++++ Selected text
The All-Party Parliamentary Design and Innovation Group (APDIG) is an official All-Party Parliamentary Group. The group exists to provide a forum for open debate between Parliament and the UK's design and innovation communities, and to communicate within Parliament the enormous potential value of design, innovation and the UK creative industries, as well as help the design community better engage with the policy process.

The APPG is composed of over 30 MPs and Peers from across the Conservative, Liberal Democrat and Labour and more parties. Its official entry on the Houses of Parliament register can be found on the APPG Register.

Its secretariat services are provided by Policy Connect, an independent, not-for-profit organisation based in London.

Mission 
The APDIG exists to advise government and promote debate around UK design policy, acting as a bridge between the Westminster and design communities. In supporting and promoting effective debate around design and innovation, the APDIG seeks to address three particular elements within UK design policy:
 Specific government policy measures that directly affect the design industry
 Government's wider approach to industrial policy and the use of the design industry as a tool for industrial competitiveness
 How government employs design services to improve its own operation and working

Events 
The APDIG holds regular seminar events within Parliament to allow policy makers and the design community to meet and share ideas. Recent events have addressed issues such as the effect of design thinking on the policy making process, government procurement of design services, recent government changes to the school curriculum and its impact on design education, amendments to copyright legislation that affect designers, and the potential for an EU-wide design policy.

The APDIG also regularly holds events outside Parliament, typically in collaboration with other leading design industry organisations. Recent partnerships have included events at the V&A, Young Foundation, Danish Embassy and the London 2012 Olympic Park.
++++++++
» Set of tasks:
• A. In the APDIG text, change "not-for-profit" to "non-profit" and write out the passage that begins at the words "The APPG is" and ends after "based in London.".
• B. Answer these from the APDIG text:
(i) How many MPs and Peers make up the APPG?
(ii) Which organization provides the group's secretariat services?
(iii) What kind of events does the APDIG hold regularly within Parliament?
++++ Extracted entries
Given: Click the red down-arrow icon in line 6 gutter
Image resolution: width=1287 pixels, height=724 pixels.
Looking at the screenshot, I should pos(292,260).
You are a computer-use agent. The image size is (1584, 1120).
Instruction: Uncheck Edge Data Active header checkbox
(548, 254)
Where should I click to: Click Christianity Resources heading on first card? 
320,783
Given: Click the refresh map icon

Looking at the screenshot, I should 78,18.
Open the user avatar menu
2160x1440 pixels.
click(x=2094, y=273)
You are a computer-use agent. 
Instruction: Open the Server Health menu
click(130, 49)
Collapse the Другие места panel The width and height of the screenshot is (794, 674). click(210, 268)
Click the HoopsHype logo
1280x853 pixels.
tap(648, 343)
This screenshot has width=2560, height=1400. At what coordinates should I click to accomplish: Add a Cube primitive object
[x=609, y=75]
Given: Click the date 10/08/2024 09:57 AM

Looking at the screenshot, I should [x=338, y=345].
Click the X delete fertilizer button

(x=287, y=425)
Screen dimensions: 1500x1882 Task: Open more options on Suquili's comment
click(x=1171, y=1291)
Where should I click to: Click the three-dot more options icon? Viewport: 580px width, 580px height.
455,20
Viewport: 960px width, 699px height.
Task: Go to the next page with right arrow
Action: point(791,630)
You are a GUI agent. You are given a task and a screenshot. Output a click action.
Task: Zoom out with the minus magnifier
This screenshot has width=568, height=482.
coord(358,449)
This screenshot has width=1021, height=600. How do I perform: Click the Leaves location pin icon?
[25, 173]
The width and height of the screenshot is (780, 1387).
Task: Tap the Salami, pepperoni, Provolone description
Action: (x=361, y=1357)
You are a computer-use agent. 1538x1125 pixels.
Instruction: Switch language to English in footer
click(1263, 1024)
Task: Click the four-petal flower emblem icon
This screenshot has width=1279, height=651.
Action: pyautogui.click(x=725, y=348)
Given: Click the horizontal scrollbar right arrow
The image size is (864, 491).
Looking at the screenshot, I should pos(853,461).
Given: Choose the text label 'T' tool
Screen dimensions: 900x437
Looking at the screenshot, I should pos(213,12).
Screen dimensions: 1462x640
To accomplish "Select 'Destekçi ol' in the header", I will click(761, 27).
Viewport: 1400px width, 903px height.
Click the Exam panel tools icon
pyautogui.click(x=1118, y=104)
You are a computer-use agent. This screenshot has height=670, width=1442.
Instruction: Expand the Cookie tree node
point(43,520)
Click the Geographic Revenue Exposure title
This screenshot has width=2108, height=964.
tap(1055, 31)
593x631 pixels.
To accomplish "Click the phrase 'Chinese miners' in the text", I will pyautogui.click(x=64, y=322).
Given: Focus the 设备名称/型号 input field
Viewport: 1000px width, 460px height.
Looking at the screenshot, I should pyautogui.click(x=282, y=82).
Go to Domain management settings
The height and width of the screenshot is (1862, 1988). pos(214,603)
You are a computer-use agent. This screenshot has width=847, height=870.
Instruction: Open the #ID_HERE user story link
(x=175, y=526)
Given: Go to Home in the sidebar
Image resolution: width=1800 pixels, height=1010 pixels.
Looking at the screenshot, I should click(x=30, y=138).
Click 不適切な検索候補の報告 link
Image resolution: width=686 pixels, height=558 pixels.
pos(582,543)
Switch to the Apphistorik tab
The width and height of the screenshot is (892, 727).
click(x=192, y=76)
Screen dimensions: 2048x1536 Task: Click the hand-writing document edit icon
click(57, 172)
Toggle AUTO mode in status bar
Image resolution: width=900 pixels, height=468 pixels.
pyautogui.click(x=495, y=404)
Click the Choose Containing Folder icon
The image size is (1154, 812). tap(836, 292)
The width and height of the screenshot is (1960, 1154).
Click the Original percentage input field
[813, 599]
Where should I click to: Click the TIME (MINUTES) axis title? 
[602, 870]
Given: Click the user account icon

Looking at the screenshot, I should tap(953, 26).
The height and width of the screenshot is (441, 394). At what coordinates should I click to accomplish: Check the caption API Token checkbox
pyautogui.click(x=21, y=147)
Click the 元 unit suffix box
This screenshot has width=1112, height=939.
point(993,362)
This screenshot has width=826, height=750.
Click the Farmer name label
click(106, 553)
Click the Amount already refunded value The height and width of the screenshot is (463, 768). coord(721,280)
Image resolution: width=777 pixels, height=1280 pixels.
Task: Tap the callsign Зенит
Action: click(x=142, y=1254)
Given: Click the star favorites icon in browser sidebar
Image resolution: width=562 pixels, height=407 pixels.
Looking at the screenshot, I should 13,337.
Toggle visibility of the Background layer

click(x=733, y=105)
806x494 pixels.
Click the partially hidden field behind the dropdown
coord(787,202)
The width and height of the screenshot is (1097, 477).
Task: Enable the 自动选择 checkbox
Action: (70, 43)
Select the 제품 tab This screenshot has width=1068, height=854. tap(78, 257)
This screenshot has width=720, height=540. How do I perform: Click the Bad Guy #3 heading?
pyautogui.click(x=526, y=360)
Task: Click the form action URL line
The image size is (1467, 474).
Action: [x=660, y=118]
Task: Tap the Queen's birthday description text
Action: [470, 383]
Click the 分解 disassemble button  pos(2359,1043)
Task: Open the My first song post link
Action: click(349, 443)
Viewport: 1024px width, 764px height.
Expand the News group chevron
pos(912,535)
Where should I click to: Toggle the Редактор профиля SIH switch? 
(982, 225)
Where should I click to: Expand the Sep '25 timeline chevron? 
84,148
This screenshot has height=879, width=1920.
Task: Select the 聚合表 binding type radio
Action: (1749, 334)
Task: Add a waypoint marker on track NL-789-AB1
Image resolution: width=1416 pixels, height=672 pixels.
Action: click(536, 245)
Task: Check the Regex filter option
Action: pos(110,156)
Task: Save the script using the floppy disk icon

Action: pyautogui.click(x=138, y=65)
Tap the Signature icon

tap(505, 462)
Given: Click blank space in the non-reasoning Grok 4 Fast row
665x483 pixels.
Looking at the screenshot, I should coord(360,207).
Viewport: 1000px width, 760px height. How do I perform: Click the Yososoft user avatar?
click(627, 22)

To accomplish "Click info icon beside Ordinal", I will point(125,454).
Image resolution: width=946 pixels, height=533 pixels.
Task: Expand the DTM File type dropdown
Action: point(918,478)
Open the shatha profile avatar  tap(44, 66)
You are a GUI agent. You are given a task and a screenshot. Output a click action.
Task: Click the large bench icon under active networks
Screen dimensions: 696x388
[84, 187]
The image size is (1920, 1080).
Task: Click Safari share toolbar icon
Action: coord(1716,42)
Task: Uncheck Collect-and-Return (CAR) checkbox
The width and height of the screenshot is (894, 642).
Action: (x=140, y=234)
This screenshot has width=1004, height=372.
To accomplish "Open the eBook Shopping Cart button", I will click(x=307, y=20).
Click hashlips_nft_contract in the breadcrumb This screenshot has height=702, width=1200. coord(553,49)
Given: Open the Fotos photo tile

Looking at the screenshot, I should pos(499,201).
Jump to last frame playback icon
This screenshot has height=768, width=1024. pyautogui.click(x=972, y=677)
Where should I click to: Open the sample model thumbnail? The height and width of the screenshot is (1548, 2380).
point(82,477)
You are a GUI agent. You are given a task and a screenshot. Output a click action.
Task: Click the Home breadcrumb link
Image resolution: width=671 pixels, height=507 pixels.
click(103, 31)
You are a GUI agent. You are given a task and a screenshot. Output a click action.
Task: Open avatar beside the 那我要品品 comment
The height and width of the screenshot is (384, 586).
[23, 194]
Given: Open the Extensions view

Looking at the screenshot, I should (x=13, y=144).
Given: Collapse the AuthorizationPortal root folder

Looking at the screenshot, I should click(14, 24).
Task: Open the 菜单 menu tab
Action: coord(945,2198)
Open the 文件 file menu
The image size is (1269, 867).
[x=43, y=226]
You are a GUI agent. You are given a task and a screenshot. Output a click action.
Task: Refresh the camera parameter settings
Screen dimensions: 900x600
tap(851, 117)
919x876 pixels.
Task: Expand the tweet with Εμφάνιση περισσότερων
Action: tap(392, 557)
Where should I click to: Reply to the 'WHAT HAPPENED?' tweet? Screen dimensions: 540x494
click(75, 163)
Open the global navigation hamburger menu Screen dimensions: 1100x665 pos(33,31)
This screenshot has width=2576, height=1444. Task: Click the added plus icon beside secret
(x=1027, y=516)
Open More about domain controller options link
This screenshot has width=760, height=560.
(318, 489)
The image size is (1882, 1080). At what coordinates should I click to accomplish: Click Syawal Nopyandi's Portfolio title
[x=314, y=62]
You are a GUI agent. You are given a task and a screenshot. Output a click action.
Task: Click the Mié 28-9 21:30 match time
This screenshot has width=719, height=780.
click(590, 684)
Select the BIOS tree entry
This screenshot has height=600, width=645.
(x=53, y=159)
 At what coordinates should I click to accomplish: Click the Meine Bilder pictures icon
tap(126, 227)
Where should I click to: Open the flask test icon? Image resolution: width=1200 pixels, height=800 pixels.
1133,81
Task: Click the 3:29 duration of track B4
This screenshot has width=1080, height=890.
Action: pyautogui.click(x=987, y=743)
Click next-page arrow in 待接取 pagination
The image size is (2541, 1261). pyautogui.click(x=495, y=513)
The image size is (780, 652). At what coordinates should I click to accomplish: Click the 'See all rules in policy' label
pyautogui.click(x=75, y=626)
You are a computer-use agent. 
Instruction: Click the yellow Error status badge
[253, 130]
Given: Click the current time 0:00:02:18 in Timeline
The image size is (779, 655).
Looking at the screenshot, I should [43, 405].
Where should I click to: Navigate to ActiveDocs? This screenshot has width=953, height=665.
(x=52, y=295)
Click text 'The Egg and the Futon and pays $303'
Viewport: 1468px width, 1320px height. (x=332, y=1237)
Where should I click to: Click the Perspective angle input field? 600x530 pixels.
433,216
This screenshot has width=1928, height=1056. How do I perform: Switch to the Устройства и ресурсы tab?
++++++++
» Complete answers:
• A.
The APPG is composed of over 30 MPs and Peers from across the Conservative, Liberal Democrat and Labour and more parties. Its official entry on the Houses of Parliament register can be found on the APPG Register.

Its secretariat services are provided by Policy Connect, an independent, non-profit organisation based in London.

• B.
(i) Over 30
(ii) Policy Connect
(iii) Seminar events